== Task to complete ==
Return verbatim the line containing "Instruction: Click the" together with all lines that follow it in the records, and no other material.

+++++

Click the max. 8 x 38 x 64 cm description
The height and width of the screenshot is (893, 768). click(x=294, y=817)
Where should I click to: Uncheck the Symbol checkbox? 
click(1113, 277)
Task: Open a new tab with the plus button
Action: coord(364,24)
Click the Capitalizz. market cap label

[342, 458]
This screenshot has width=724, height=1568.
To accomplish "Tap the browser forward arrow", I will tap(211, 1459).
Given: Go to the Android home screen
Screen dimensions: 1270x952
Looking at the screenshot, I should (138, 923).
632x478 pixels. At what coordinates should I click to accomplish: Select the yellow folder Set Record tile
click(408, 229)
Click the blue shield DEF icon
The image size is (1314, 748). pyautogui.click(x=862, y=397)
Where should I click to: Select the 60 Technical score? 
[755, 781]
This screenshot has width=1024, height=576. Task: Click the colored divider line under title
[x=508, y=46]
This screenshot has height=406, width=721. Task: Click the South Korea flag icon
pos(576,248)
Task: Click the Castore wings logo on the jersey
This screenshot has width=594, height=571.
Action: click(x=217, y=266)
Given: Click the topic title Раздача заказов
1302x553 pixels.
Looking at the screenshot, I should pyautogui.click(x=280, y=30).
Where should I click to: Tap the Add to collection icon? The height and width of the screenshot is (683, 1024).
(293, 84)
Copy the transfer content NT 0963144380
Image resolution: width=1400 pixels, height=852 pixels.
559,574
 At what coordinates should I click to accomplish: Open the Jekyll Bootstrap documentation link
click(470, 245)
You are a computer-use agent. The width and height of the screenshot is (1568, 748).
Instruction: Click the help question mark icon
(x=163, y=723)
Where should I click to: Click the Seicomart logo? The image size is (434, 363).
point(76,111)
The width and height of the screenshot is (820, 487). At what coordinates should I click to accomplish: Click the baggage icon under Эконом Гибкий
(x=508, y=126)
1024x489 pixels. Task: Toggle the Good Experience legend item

+++++

== Output below ==
Instruction: Click the help question mark icon
(x=163, y=723)
Where should I click to: Click the Seicomart logo? The image size is (434, 363).
point(76,111)
The width and height of the screenshot is (820, 487). At what coordinates should I click to accomplish: Click the baggage icon under Эконом Гибкий
(x=508, y=126)
1024x489 pixels. Task: Toggle the Good Experience legend item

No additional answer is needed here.